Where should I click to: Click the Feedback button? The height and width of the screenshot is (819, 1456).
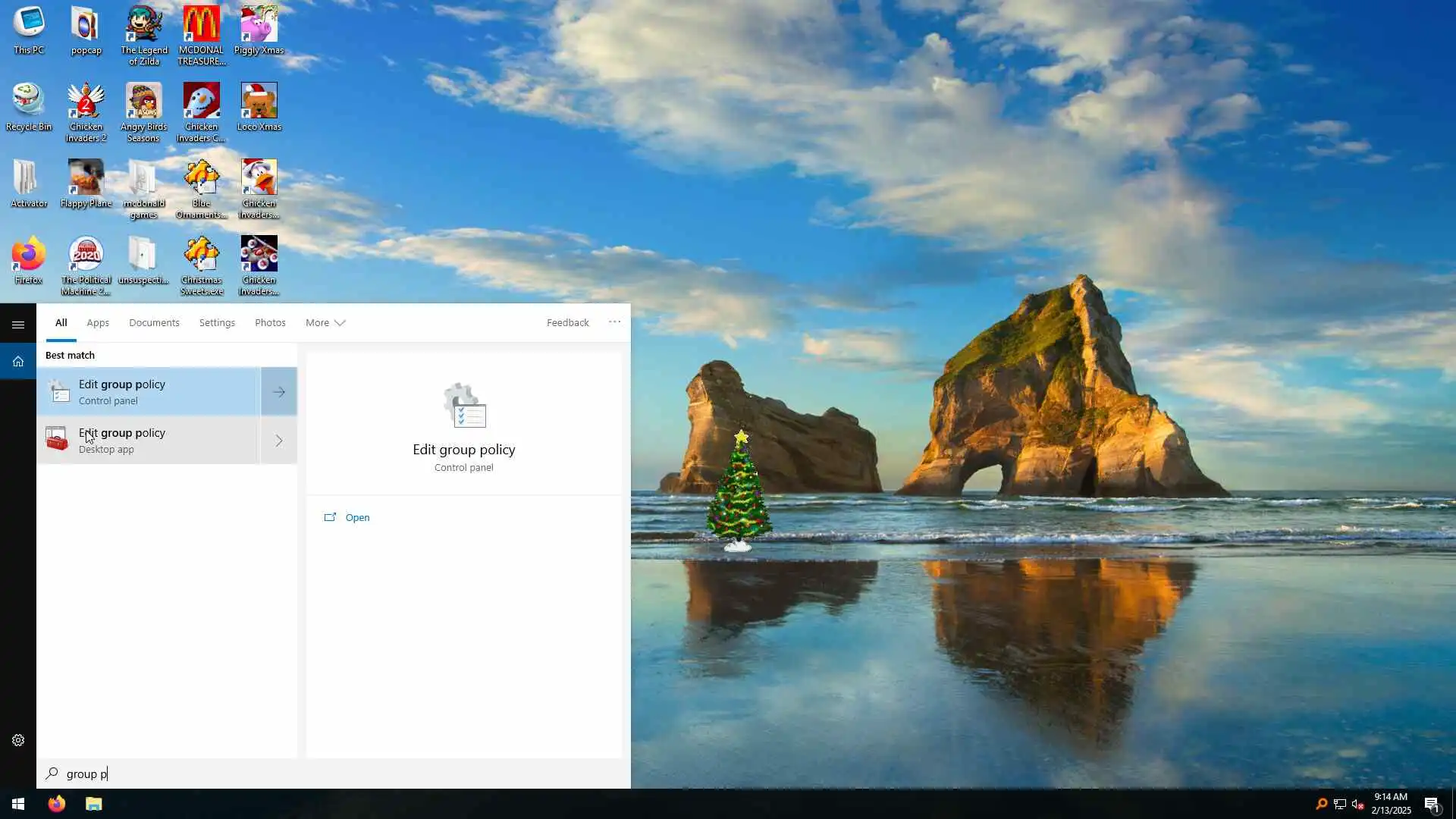click(567, 323)
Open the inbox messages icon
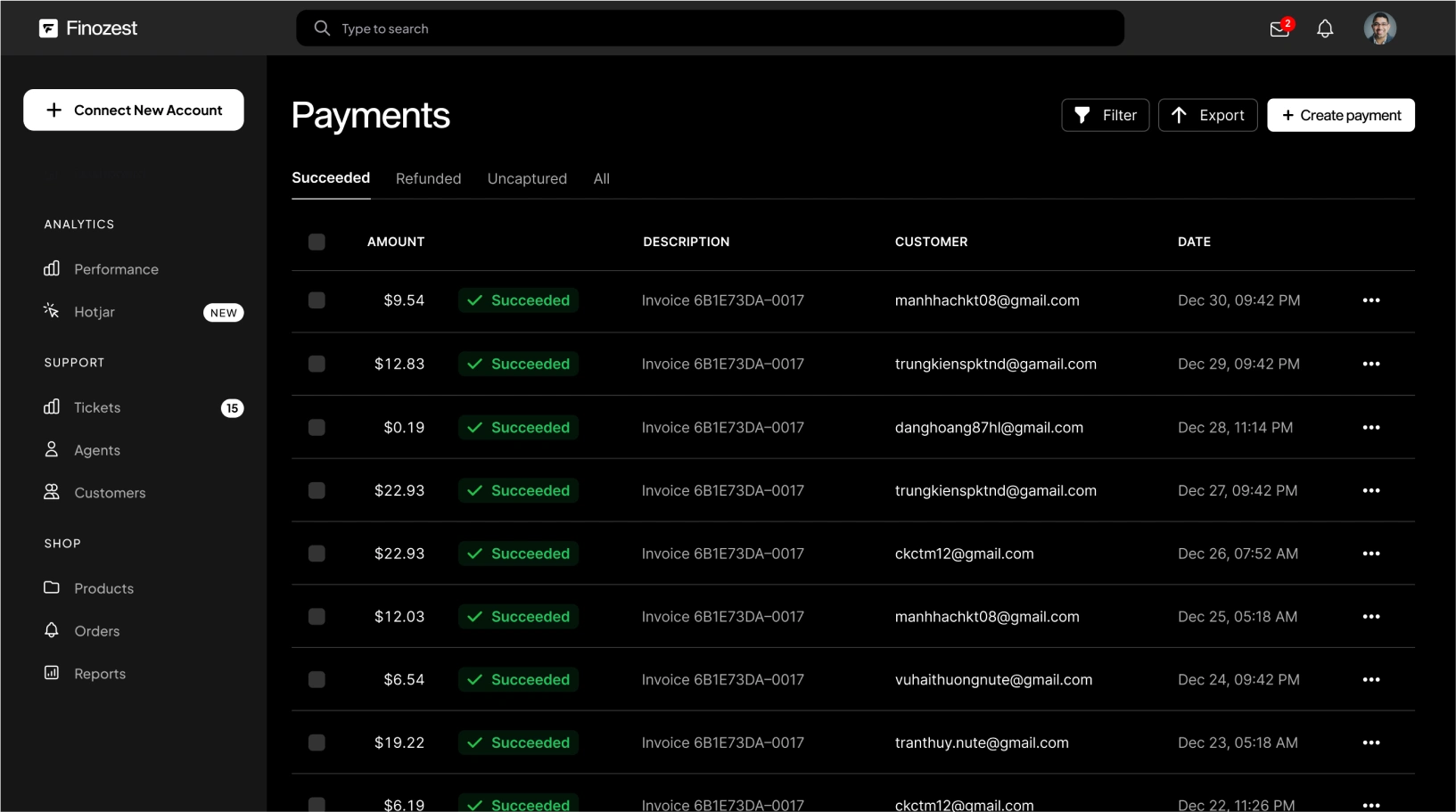Viewport: 1456px width, 812px height. (1278, 28)
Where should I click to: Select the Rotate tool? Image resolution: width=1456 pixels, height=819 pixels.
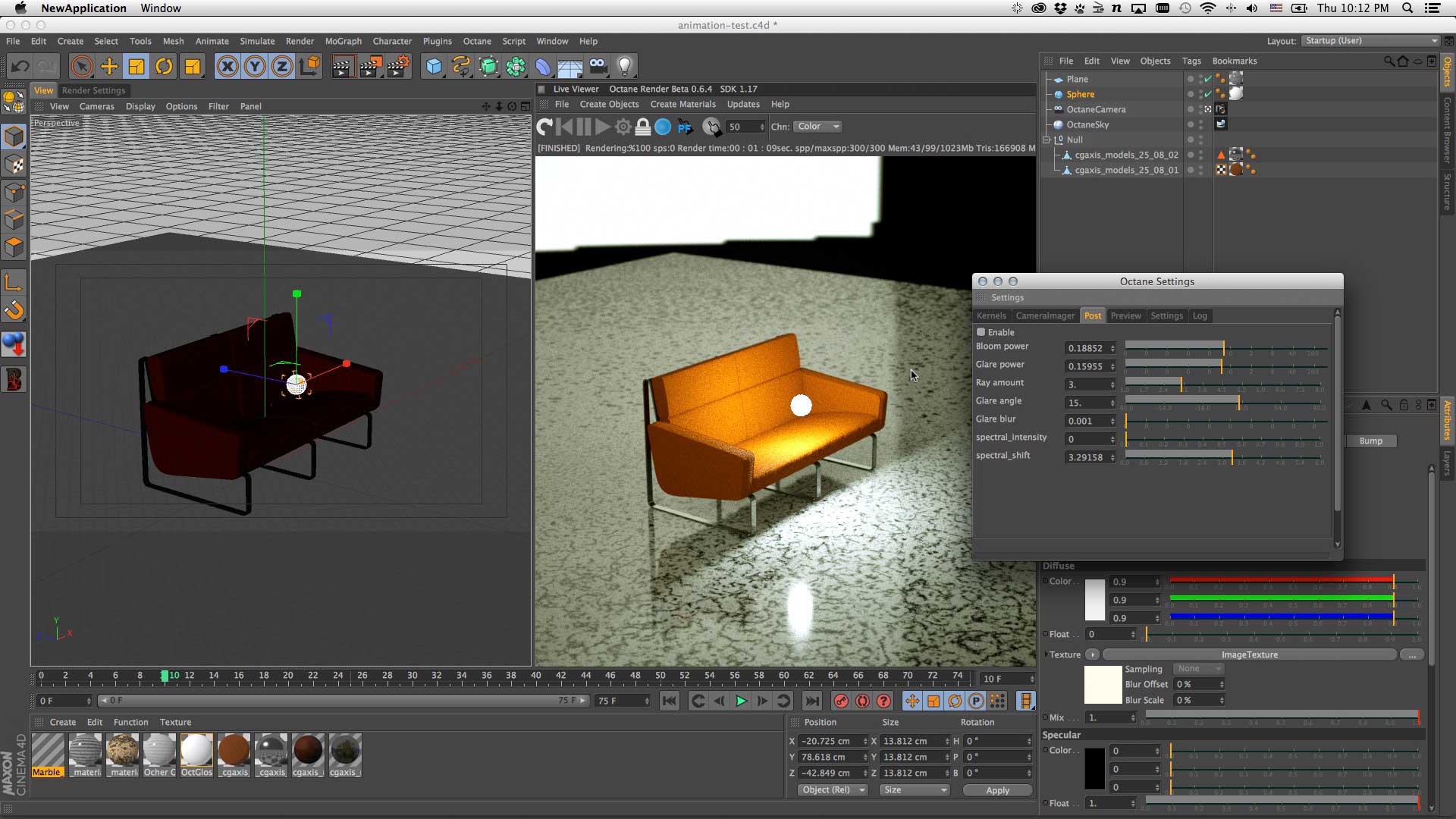point(164,67)
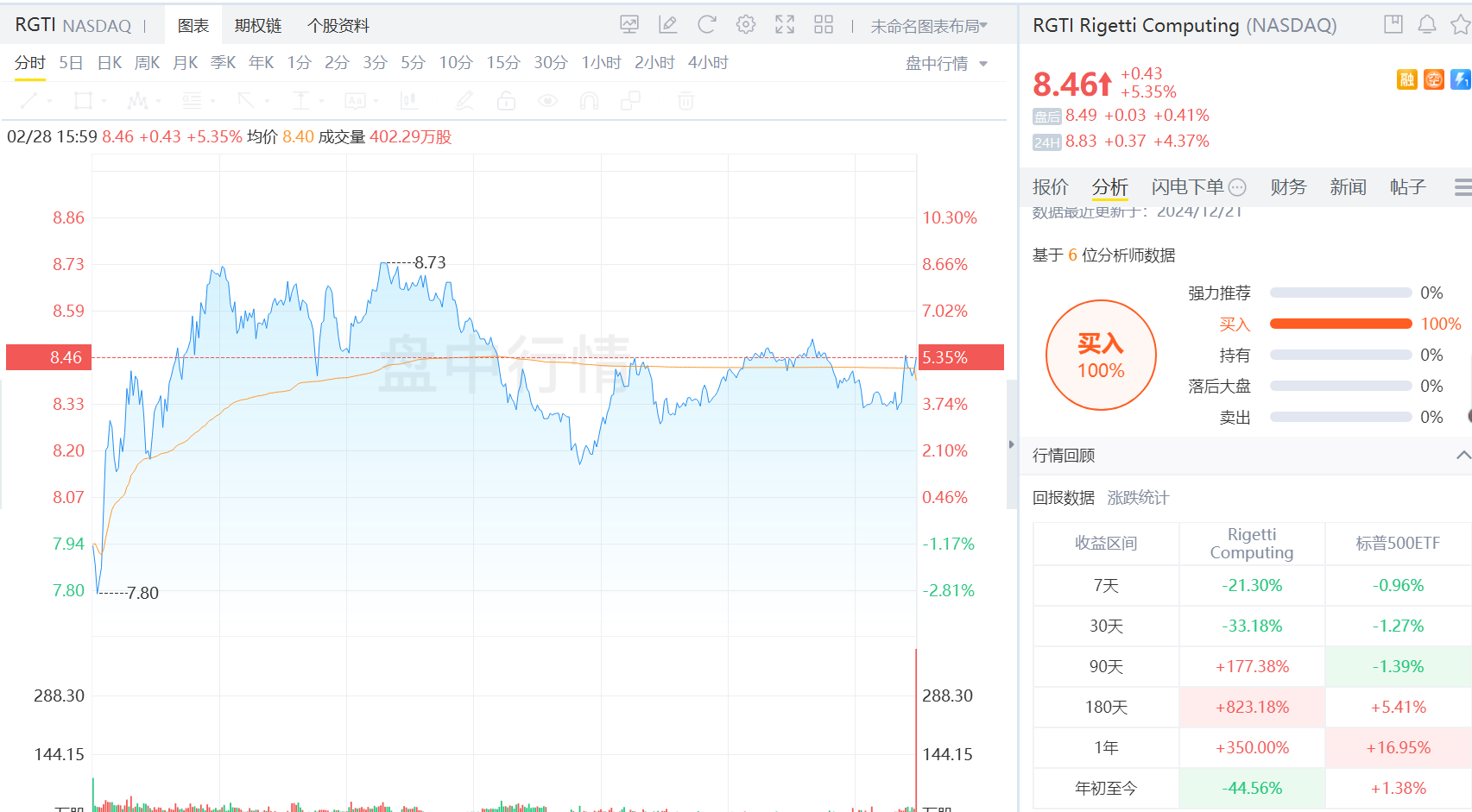Viewport: 1472px width, 812px height.
Task: Click the 买入 100% analyst button
Action: click(x=1101, y=355)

## Problem requirements
Your reply should be the entries above, repeated exactly and free of pictures.

## Exercise solution
Where should I click to: Click the Feedback button? The height and width of the screenshot is (819, 1456).
click(567, 323)
Open the inbox messages icon
Viewport: 1456px width, 812px height. (1278, 28)
Where should I click to: Select the Rotate tool? Image resolution: width=1456 pixels, height=819 pixels.
point(164,67)
Viewport: 1472px width, 812px height.
Task: Click the 买入 100% analyst button
Action: click(x=1101, y=355)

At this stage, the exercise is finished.